If a company fails to comply with the provisions, it shall be punishable with fine which shall not be less than Rs. 5 lakh but which may extend to Rs. 25 lakh.


  • Convene a Board Meeting

  • To approve the reduction of share capital; 
  • To fix the date of general meeting of the company to get approval of members.

  • Dispatch notice of general meeting to all the shareholders at least before 21 days.

  • Hold the general meeting and pass Special Resolution approving reduction of share capital.

  • If you have secured creditors, take NOC from them in writing.

  • File Special Resolution alongwith e-form MGT-14 with ROC within 30 days of passing. 

  • Apply to NCLT by filing an application in Form RSC-1 to confirm reduction. The application shall be accompanied with the following attachments:

  • List of creditors 
  • Certificate of auditor to the effect that list of creditors is correct
  • Certificate of auditor that Company is not having any arrears of repayment of deposit and interest thereon; 
  • Certificate of auditor that Accounting Treatment proposed by the company for reduction of share capital is in conformity with the Accounting standards.
  • Any other relevant documents.

  • The NCLT shall within 15 days of submission of the application give a notice to ROC, SEBI in Form RSC-2and to every creditors of the company in Form RSC-3.

  • The NCLT shall also give direction for the notice to be published in Form RSC-4within 7 days of such direction in a leading English and vernacular language newspaper and for uploading on the website of the company.

  • The company shall file an affidavit in Form RSC-5 confirming the dispatch and publication of the notice within 7 days from the date of issue of such notice.

  • The NCLT may dispense with the requirement of giving notice to the creditors or publication of notice, if every creditor has been discharged or secured or given his consent in writing.

  • Representation by ROC, SEBI and creditors shall be sent to NCLT within 3 months of receipt of notice and copy of which shall also be sent to the company.

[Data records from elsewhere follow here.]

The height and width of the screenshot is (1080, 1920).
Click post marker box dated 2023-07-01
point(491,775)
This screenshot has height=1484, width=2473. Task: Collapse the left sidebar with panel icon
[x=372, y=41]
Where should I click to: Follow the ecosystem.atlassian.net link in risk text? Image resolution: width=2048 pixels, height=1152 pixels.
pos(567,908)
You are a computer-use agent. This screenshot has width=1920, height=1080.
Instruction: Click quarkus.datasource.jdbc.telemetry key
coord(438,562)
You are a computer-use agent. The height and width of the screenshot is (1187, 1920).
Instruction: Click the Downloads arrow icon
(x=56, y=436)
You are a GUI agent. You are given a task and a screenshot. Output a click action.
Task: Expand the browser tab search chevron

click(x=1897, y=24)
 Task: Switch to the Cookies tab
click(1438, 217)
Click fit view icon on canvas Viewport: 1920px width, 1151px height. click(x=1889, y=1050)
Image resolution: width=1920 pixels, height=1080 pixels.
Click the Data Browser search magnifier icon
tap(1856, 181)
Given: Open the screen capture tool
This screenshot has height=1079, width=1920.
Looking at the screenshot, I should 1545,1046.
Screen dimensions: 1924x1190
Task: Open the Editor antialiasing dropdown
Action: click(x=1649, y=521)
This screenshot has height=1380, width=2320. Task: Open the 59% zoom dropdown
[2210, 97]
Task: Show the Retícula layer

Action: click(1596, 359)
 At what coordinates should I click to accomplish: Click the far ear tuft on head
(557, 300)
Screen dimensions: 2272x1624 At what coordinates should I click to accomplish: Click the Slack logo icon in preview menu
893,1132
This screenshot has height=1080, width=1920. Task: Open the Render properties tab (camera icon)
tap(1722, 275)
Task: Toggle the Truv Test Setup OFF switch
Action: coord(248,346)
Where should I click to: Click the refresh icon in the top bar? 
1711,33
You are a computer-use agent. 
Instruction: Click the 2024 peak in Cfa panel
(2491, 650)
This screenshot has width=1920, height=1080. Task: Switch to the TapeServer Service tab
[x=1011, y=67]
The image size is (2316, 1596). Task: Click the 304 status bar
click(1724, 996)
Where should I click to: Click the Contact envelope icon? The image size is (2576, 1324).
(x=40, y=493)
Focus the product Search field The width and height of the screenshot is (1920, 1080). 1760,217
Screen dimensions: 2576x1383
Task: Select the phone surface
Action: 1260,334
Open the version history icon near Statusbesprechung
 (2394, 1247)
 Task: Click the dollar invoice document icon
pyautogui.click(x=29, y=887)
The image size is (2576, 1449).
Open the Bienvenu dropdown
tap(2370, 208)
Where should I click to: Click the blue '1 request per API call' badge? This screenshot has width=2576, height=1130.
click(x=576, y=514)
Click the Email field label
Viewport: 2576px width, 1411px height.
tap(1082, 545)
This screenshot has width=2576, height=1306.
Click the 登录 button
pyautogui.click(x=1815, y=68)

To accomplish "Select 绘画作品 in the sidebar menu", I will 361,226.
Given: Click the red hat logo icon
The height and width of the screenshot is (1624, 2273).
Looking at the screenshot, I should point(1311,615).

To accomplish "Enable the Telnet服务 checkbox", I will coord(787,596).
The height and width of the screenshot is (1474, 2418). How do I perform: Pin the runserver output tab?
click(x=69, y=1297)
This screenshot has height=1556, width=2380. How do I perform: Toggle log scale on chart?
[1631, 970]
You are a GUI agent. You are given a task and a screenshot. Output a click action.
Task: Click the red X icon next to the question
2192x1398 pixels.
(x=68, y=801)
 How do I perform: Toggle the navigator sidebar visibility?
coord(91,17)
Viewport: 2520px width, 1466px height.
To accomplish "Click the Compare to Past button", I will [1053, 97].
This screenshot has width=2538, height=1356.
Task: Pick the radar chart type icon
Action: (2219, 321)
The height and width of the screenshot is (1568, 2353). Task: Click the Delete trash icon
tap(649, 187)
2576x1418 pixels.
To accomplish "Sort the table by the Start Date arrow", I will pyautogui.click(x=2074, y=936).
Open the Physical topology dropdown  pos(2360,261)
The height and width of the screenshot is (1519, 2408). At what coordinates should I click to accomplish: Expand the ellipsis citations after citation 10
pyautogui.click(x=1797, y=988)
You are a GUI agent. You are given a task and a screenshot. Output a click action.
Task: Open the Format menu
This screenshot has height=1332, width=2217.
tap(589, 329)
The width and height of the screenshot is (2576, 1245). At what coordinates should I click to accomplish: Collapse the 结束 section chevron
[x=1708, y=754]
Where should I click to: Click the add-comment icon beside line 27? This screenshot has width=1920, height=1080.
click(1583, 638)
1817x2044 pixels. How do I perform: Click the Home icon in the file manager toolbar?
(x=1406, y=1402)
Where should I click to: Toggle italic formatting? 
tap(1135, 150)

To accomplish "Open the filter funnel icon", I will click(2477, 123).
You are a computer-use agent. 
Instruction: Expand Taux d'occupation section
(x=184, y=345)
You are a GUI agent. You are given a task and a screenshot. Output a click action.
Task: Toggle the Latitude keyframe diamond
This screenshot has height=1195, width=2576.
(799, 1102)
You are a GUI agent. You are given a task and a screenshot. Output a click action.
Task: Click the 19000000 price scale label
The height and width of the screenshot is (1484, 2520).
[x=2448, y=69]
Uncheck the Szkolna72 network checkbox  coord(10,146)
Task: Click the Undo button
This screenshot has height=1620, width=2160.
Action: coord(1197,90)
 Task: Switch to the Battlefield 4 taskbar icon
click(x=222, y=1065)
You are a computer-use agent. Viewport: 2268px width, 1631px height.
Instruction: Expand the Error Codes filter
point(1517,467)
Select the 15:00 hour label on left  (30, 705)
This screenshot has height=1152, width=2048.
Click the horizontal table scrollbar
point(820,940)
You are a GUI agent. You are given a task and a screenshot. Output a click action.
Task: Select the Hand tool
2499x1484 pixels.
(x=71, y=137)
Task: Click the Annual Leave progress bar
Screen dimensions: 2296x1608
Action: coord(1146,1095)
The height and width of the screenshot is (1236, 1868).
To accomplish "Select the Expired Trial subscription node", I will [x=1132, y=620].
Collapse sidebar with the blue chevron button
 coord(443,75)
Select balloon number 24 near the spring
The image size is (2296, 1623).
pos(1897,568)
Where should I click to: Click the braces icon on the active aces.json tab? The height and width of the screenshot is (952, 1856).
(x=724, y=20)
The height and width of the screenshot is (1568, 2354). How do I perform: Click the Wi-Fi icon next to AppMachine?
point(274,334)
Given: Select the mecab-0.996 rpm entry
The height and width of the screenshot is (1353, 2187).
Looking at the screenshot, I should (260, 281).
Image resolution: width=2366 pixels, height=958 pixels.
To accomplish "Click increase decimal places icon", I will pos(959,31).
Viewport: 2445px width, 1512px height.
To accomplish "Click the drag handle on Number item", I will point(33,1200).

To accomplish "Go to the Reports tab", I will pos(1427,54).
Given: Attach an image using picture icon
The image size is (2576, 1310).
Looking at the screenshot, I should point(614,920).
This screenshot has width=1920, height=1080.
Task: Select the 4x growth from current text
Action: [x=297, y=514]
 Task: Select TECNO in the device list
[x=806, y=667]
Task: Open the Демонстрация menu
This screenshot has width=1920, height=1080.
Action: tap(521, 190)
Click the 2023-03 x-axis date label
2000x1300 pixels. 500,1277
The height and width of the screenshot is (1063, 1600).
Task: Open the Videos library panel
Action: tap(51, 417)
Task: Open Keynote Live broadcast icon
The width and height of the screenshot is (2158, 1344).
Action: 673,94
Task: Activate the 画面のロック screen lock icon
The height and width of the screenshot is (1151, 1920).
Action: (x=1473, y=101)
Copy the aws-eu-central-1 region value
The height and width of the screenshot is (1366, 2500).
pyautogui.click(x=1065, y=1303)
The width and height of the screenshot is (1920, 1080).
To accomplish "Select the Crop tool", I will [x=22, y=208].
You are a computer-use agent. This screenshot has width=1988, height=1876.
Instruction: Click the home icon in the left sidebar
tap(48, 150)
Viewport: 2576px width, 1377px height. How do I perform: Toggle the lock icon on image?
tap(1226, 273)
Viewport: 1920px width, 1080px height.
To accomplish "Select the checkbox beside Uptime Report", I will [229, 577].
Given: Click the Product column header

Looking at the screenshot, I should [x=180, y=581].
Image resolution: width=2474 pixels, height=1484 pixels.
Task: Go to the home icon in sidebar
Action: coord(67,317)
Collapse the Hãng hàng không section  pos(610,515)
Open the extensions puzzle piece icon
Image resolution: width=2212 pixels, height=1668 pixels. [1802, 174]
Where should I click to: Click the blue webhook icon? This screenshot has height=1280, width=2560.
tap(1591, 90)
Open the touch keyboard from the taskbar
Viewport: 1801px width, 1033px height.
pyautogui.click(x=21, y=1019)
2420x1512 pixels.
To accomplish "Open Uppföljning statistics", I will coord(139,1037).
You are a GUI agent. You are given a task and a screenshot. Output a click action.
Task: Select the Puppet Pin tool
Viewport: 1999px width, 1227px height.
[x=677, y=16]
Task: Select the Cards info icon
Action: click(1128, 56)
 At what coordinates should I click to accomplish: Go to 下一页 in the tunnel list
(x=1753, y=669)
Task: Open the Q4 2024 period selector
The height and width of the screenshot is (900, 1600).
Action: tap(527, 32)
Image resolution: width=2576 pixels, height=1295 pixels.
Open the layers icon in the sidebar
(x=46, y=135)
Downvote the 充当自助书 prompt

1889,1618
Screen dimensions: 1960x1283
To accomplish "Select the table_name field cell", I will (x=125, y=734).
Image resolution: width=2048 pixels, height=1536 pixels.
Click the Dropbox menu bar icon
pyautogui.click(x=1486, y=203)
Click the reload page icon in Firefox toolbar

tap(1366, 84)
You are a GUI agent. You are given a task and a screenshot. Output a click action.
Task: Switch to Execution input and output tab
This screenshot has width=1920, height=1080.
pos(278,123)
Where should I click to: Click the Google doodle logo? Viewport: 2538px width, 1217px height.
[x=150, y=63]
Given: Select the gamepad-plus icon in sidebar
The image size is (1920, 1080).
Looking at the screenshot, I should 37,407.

If no such representation has been received by NCLT within the said period, it shall be presumed that they have no objection.

  • Company shall send the representation or objections so received alongwith responses of the company thereto within 7 days of expiry of period upto which objections were sought.

  • NCLT may hold any enquiry on adjudication of claim and/or give direction for securing the debts of the creditors.

  • The order confirming the reduction of share capital shall be in Form RSC-6.

  • The company shall deliver a certified copy of the order of the NCLT under sub-section (3) and of minute approved by the Tribunal to the ROC and file E-form INC-28 within 30 days of the receipt of order.

  • The ROC shall issue a certificate to that effect in Form RSC-7.


When any company reduces the share capital by way of reducing the face value of shares or by way of paying off part of the share capital, it amounts to extinguishment of the rights of the share holder to the extent of reduction of share capital. Therefore it is regarded as transfer under section 2(47) of the IT Act and would be chargeable to tax.

The income received on capital reduction would be taxable as under:

  • Amounts distributed by the company on capital reduction to the extent of its accumulated profits will be considered as deemed dividend under section 2(22)(d) and the company will have to pay dividend distribution tax on the same,
  • Distribution over and above the accumulated profits in excess of original cost of acquisition of shares would be chargeable to capital gains tax in the hands of the share holders.